With the popularity of Bitcoin and other cryptocurrencies, China is one of the countries with a warning about the future.
Cryptocurrency prices have fallen below $19,000 before returning to the north of $20,000. This follows a general downward trend over the past few months. China has now issued warnings about the future of Bitcoin and other cryptocurrencies.
Chinese media warned investors about Bitcoin prices decreasing to zero, advising them to take precautions after the market has fallen.
China’s prophecy on Cryptocurrencies
China has been tough on cryptocurrencies, banning them on a more regular basis and checking mining operations. Digital currencies often make headlines when China “bans” Bitcoin or cracks down on mining.
The Economic Daily report blames the Western world for creating a market that is highly leveraged and full of faulty technology. The volatility in Bitcoin stems from this report, which is an external factor.
The publication claims Bitcoin to be nothing more than a string of code, and that its returns come simply from buying low and selling high.
The publication wrote that Bitcoin would return to its original value when investors’ confidence collapsed or if sovereign countries outlawed cryptocurrency. China has banned the mining and exchanges of cryptocurrency, with plans to fully outlaw it by September 2021.
China tightened its crypto regulation
The Chinese government’s warning reflects their harsh stance toward crypto. A state-owned publication, released an article earlier this month that cautioned individuals not to invest in Bitcoin because it is too risky.
The government banned all domestic crypto mining in June 2021, citing concerns over their effect on the environment, and outlawed digital currencies altogether in September.
Data showed that dozens of nodes on the Bitcoin network were still accessible from China. Although the crackdown was publicized, there were still parts of China with nodes on the Bitcoin network that were running.

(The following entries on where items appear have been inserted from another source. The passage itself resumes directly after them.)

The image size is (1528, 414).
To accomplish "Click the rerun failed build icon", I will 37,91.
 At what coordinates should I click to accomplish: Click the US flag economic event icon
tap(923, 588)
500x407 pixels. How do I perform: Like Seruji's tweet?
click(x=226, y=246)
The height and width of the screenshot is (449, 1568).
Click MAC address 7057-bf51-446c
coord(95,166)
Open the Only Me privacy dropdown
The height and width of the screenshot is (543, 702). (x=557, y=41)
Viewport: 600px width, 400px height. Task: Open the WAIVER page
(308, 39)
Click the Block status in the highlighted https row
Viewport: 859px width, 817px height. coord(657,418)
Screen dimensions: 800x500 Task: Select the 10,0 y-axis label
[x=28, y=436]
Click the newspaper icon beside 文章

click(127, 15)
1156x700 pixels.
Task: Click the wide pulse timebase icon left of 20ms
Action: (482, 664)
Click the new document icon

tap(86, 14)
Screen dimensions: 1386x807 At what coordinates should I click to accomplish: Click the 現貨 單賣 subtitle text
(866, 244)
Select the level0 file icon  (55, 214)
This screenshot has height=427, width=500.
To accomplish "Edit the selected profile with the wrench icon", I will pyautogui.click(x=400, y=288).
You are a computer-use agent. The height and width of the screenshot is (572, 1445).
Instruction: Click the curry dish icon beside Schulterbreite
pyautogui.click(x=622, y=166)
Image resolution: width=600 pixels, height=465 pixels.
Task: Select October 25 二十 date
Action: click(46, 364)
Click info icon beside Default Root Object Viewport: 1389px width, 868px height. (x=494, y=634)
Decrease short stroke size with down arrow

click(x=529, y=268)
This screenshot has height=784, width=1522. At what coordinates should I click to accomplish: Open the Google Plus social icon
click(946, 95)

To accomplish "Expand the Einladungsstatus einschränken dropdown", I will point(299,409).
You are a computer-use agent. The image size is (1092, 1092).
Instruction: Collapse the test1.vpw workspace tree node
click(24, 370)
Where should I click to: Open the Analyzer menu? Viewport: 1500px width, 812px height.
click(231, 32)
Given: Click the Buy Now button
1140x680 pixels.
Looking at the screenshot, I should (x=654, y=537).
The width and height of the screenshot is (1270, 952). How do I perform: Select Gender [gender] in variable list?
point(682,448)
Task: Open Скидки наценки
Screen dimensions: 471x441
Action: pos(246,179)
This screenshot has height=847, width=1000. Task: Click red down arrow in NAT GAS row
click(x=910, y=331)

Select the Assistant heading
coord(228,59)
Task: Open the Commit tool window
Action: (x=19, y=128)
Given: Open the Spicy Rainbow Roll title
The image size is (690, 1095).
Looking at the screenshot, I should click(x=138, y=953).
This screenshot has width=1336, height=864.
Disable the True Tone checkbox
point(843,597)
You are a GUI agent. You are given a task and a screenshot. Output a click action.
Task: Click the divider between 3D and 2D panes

In May, Finbold reported on Bitcoin’s hash rate by including traffic from China. The hash rate is at about 20% after dropping to zero in July due to the ban.
China’s Digital Yuan (e-CNY)
Beijing is no longer trading in fiat currency and instead is adapting to the digital yuan. The yuan will soon be usable in more than just consumer goods and Beijing is also cracking down on other cryptocurrencies.
More than 20 cities in China are using the e-CNY, which is currently in the trial stage. In 2020 it was unveiled, and since then it’s been gradually expanded.
The Chinese government has banned bitcoin and other cryptocurrencies. Beijing is pushing for its own state-sponsored digital currency.
Bitcoin Falling Down Really?
Bitcoin will continue to have value and it is unlikely that the currency will reach zero. The value of Bitcoin rests in supply and demand, and so if there are no buyers of the currency, then all sellers will just sell as well. However, nothing is impossible in the crypto world, and you should constantly accomplish your investigation before investing.
Bitcoin prices have fallen over 70% from their high. This comes when China, the largest market of Bitcoin, put out new regulations on what crypto exchanges need to do in order to operate there. However, Bitcoin’s price has grown even after multiple bans before in China and it is likely that this won’t slow down the coin much in the long run.